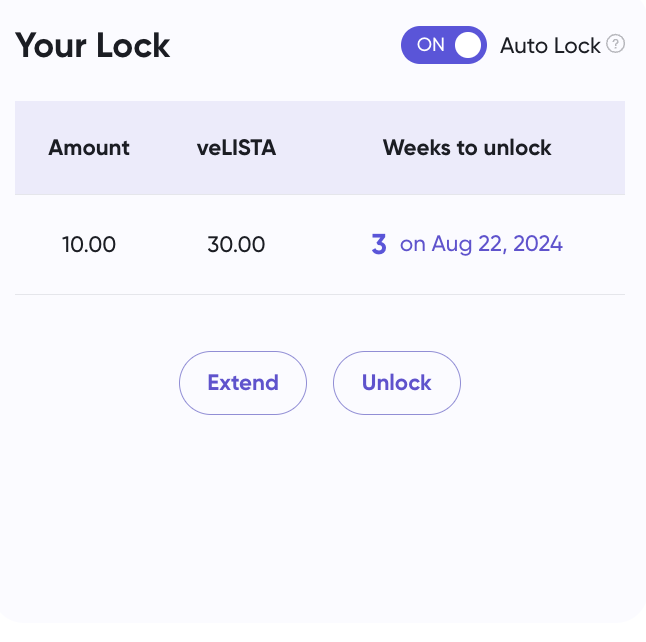Click the word Lock in Your Lock title
The height and width of the screenshot is (642, 646).
tap(133, 45)
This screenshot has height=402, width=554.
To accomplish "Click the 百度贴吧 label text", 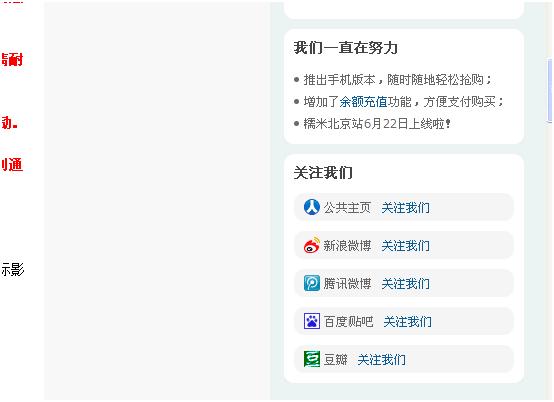I will point(348,321).
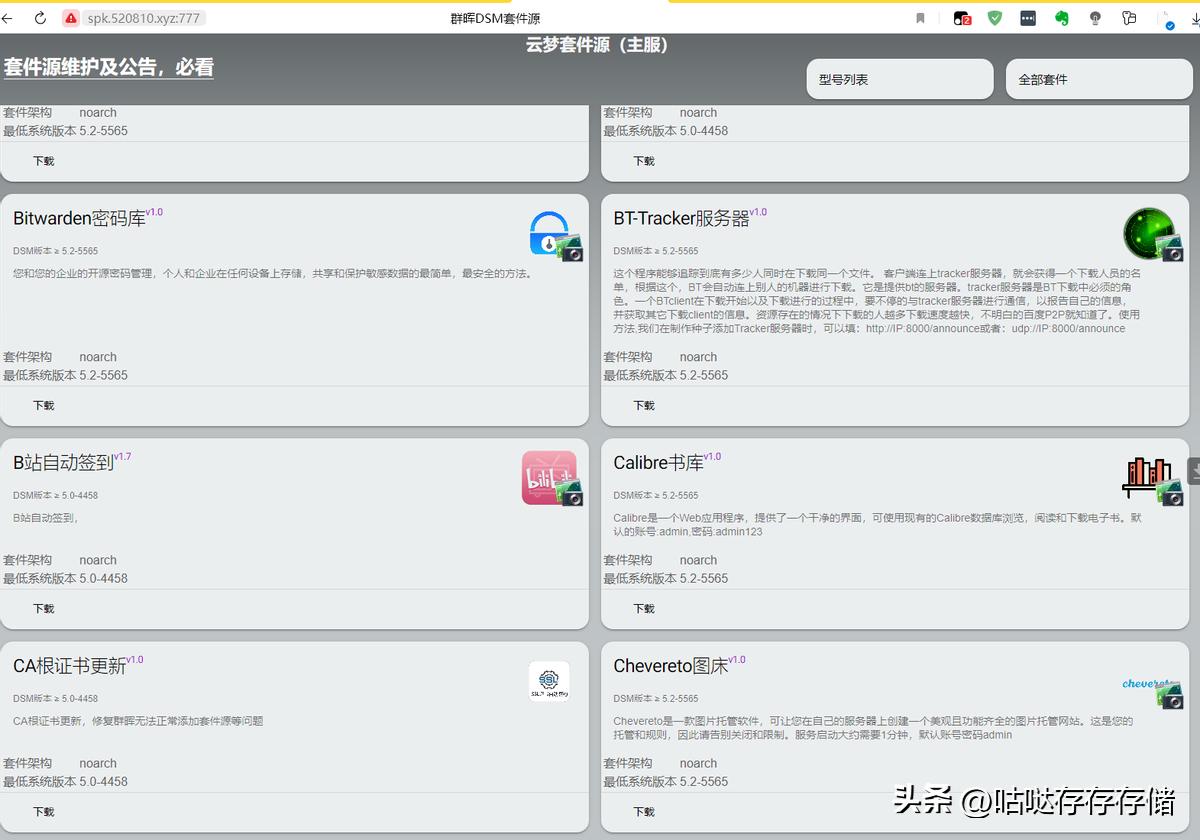The height and width of the screenshot is (840, 1200).
Task: Open the bookmark icon in the toolbar
Action: [x=920, y=17]
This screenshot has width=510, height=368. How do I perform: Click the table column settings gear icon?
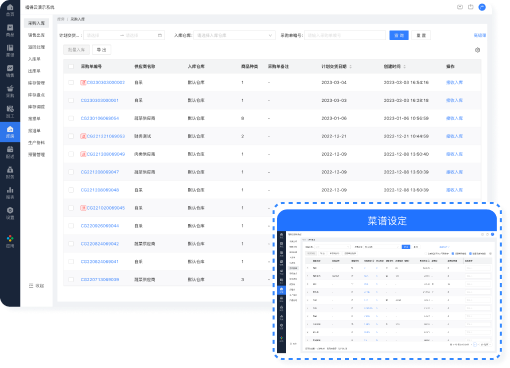pyautogui.click(x=477, y=50)
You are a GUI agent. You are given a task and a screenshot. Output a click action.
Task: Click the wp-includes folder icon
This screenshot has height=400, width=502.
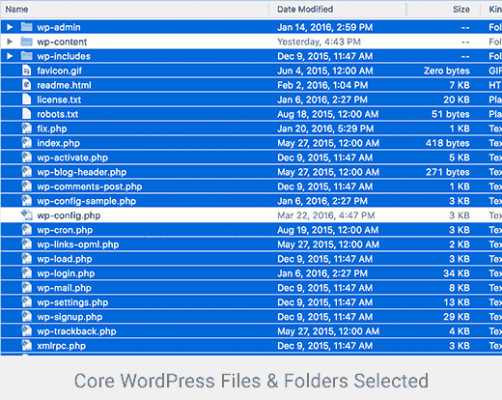pos(27,56)
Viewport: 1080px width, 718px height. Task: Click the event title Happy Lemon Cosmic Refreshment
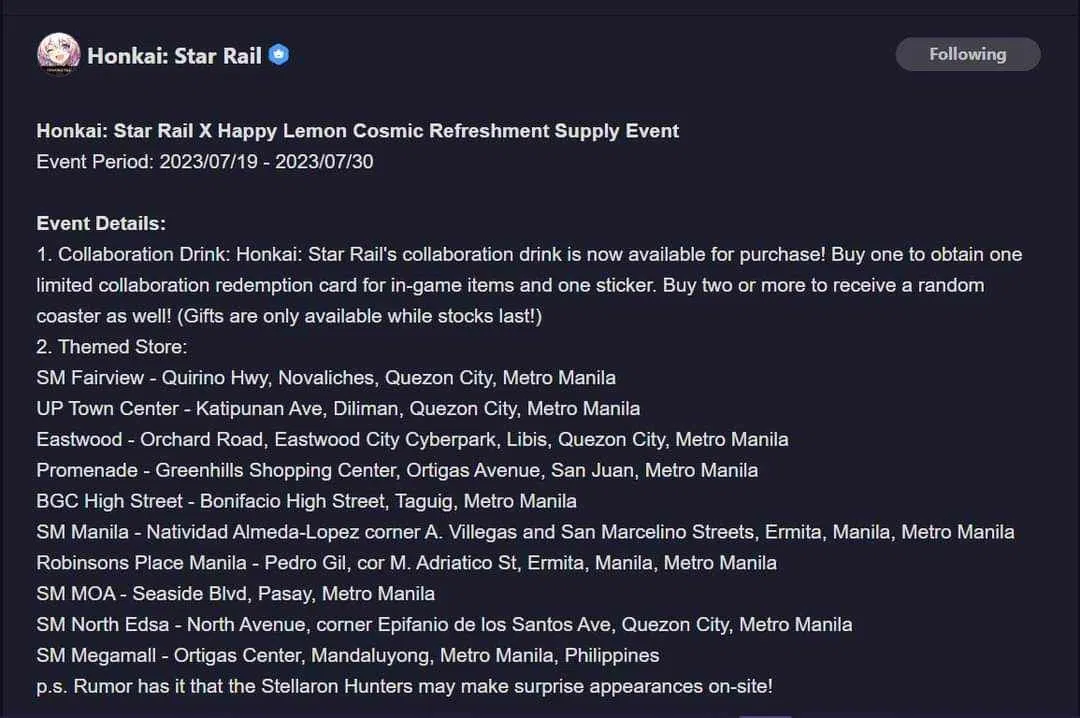tap(357, 130)
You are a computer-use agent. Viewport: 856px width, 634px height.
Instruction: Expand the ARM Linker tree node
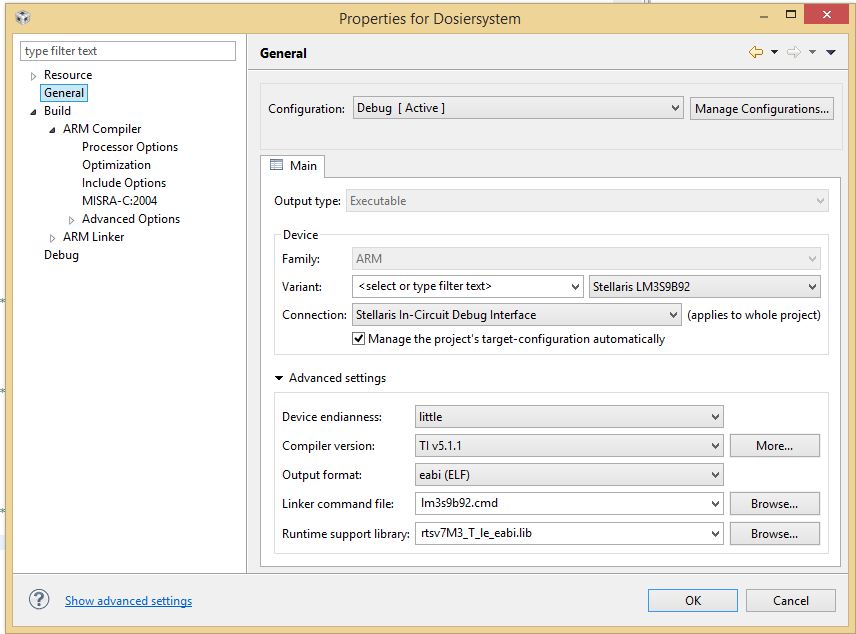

----------------------------------------

• [What is being asked]: Begin at the line containing "You are a GUI" and transcribe exactly every line through the end of the records, both ends included, leaving the pictures out.

• [Exercise response]:
You are a GUI agent. You are given a task and a screenshot. Output a click action.
Task: Click the wp-includes folder icon
This screenshot has height=400, width=502.
pos(27,56)
Viewport: 1080px width, 718px height. Task: Click the event title Happy Lemon Cosmic Refreshment
tap(357, 130)
You are a computer-use agent. Viewport: 856px width, 634px height.
Instruction: Expand the ARM Linker tree node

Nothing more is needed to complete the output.